Lyft S-1 — My Thoughts
I love taking a look at companies S1 filings. I’m an amateur at these things and enjoy seeing a look at how a successful startup has been run. While the S-1 filing doesn’t always predicate the future, key metrics within the S-1 reveals how much more work is required for the business to be a long standing institution in our economy. Strong S-1’s like Atlassian reveals a strong subscription business with low churn while Snap’s filing reveals a business that still had a lot of work to do on its business model & engagement with advertisers. Here’s my quick thoughts on the Lyft S-1.
So in the S-1, I always flip first to the P&L. While many people immediately point to the increasing loss year of year to nearly $1B last year, the ratios of these numbers and how they are trending year to year is what I care about. I did a quick spreadsheet so we can see how the ratios of each of these metrics compared to revenue is trending.
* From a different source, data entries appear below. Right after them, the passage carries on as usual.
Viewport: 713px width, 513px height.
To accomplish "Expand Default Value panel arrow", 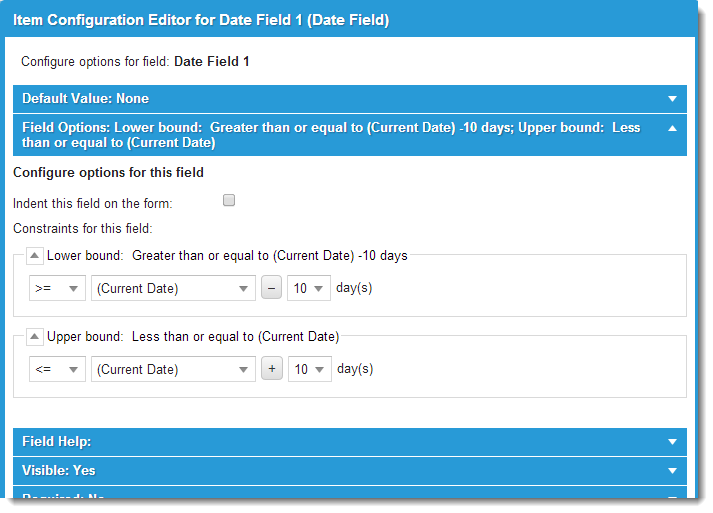I will coord(674,99).
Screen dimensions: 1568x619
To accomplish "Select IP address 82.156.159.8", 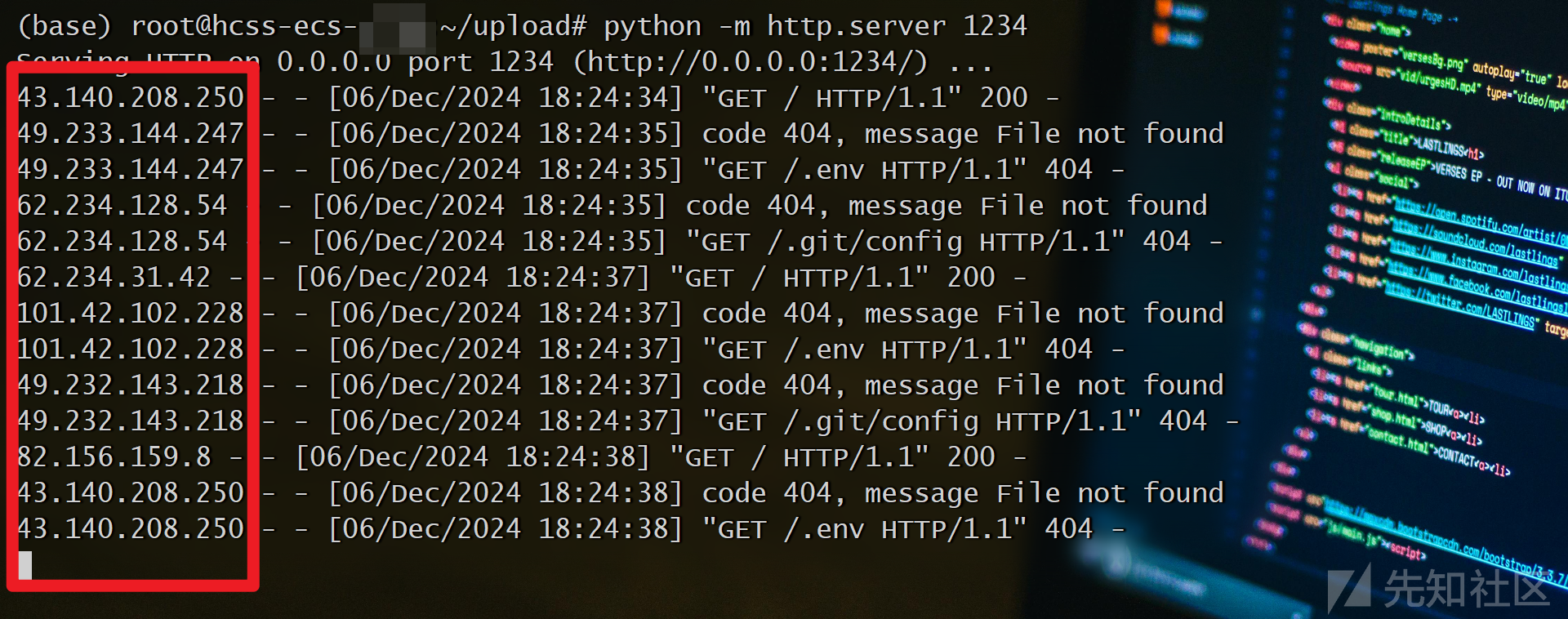I will [114, 457].
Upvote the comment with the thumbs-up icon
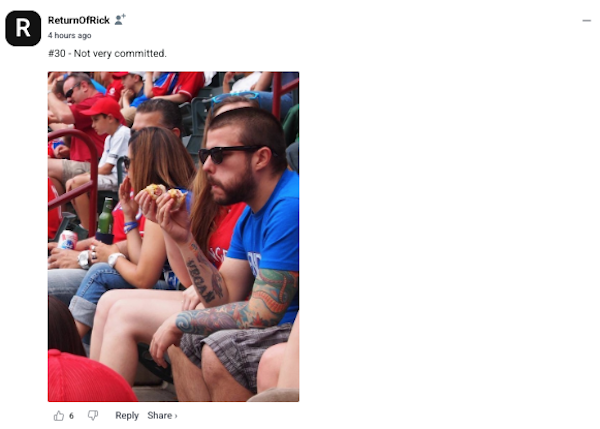This screenshot has width=600, height=429. [x=59, y=416]
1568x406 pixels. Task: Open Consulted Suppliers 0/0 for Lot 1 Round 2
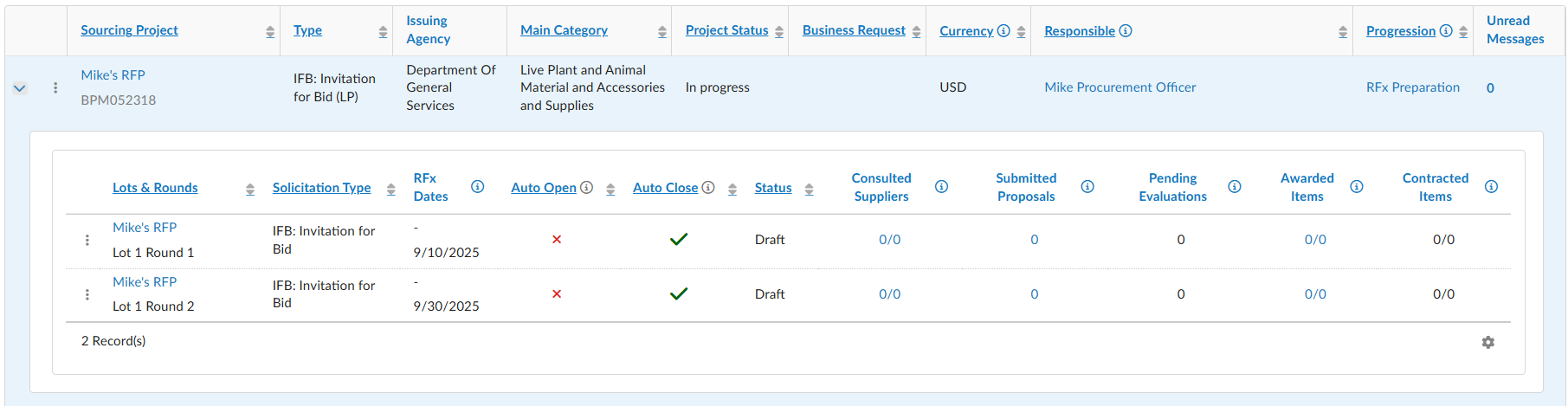tap(889, 294)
A few big things pop out.
1 — Is this a software business?
Margin for the business is improving year over year however their margin began at a horrendous 19%. Usually software businesses have extremely high margins and while margins have been improving to 42%, this is extremely low compared to other software businesses. This cements for me that Lyft is a transportation business vs a software business.
2 — Is profitability possible?
I usually don’t worry about this when looking at an S-1 due to the long time startups at taking to launch on the public markets. However with Lyft, I’m not seeing the exact path as G&A expenses have leveled off at 21% of revenue, Ops & support have leveled off at 16%, and R&D is static at 14%. Adding these up, we can expect 51% of revenue will be invested in these categories over the next few years. The biggest expense is marketing which is also decreasing in ratio to revenue at an amazing rate to 37% of revenue last year. So if cost of revenue could decrease to 30% over the next few years, 70% of revenue would be left to fund operations.
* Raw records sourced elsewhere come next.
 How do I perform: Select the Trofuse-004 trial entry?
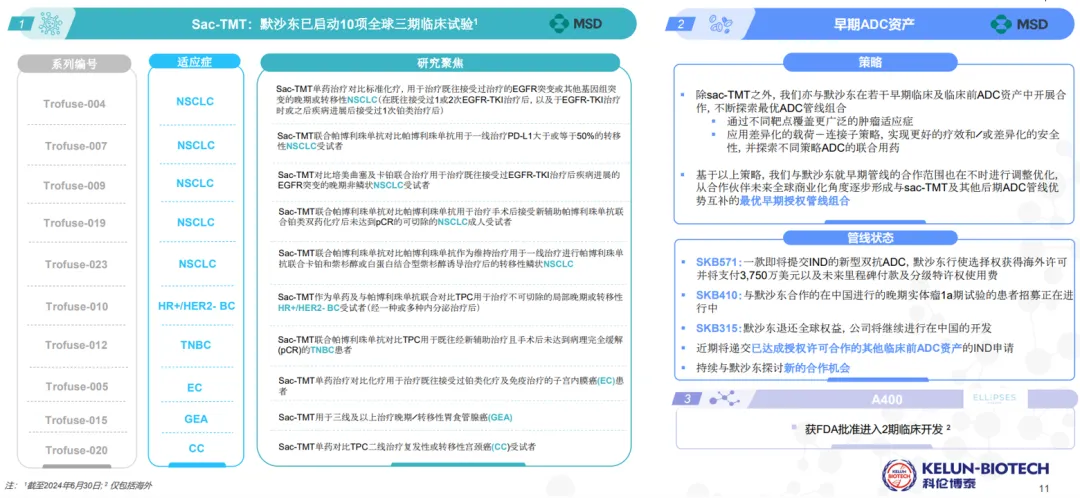75,104
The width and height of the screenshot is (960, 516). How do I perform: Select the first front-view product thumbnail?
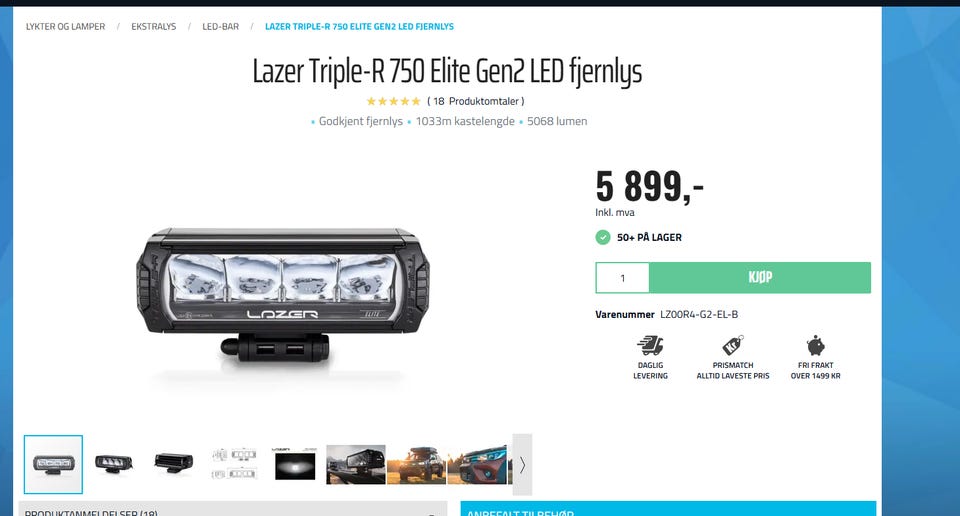53,465

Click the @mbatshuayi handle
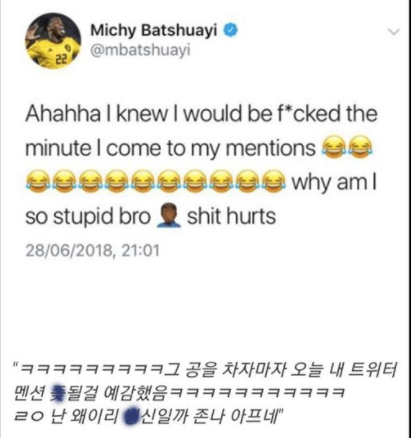point(140,50)
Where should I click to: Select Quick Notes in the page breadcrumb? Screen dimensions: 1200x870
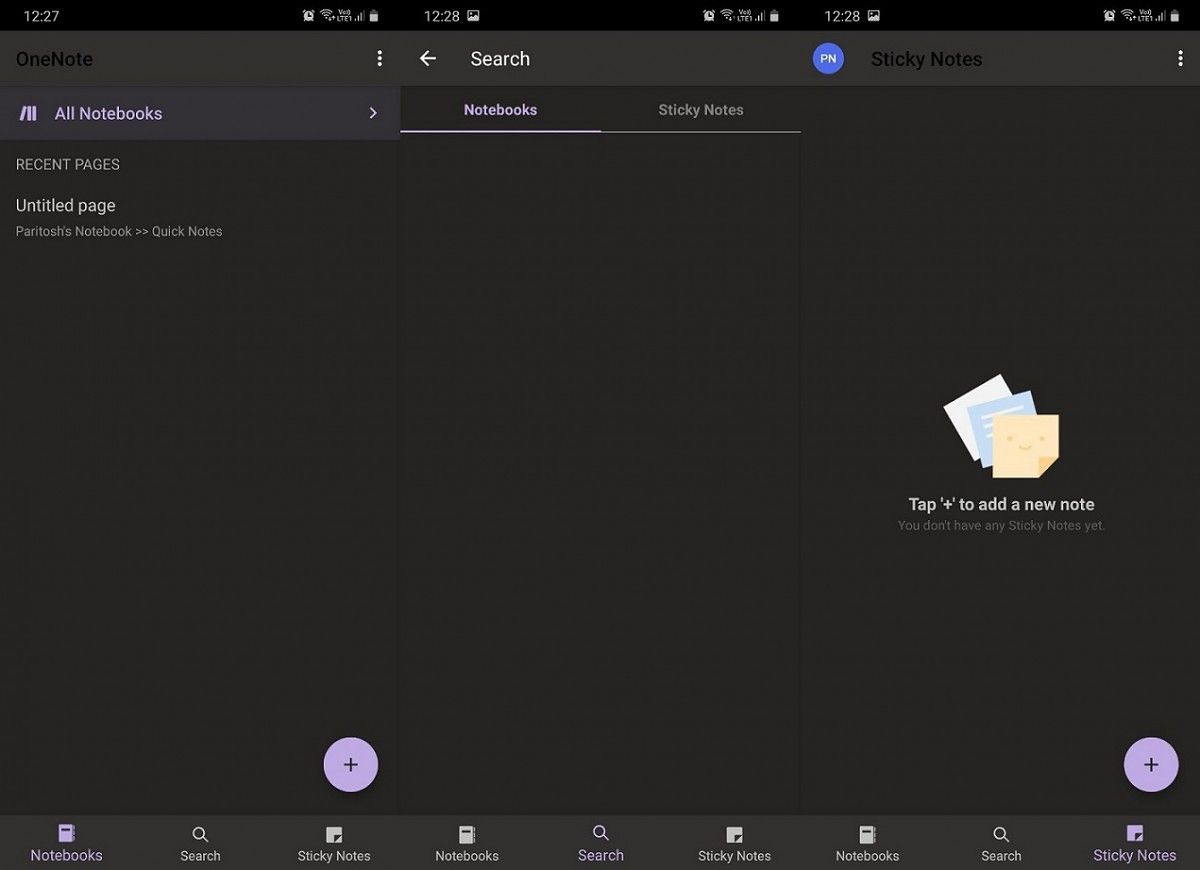tap(187, 231)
So run some quick math to figure out the ratios for profitability — 70% - (51% static costs) = 19% left to sales and marketing which would pencil out if Lyft was a clear market winner. However this is very much so not the case. Lyft and Uber are getting ready for a fight symbolized with rivaling IPO’s. Stiff competition usually yields margin compression and increased sales & marketing spend in my consumer products world and I believe this applies to the consumer transportation field as well (think about airlines). I don’t see profitability for Lyft for a very, very, very long time.
3 — Valuation and Bookings
From a startup founder perspective, our ability to raise capital depends on how good of story we can tell about our company. We generally present KPI’s that are an exponential graph up and to the right like this:
These metrics don’t have to be GAAP and are usually key number that we are running the business on. Sometimes they are numbers that just make the company look good like the number of app downloads. Lyft has done a good job of converting the company to focus on GAAP metrics and we can see that the company is improving the amount of booking revenue they are capturing which is helping with their Cost of Revenue ratio.
This would be incredibly encouraging if Lyft was able to continue to improve the % of bookings revenue they are able to capture but Winter is coming & I believe that Lyft will have to continue their fight with Uber & other new entrants to retain drivers.
With a $15.1B valuation in their last round, it will be interesting at what price Lyft will go out at. While there could be a story that their margin will continue to increase, due to competition I believe they will not be able to grab substantially more revenue as a % of bookings vs their current 26.8% (without self driving cars which is an entirely different can of worms). If this was a software business, a 10x multiple would be well deserved but I’m not convinced at this stage that Lyft is a high margin software business & I don’t see the path to profitability for a very long time.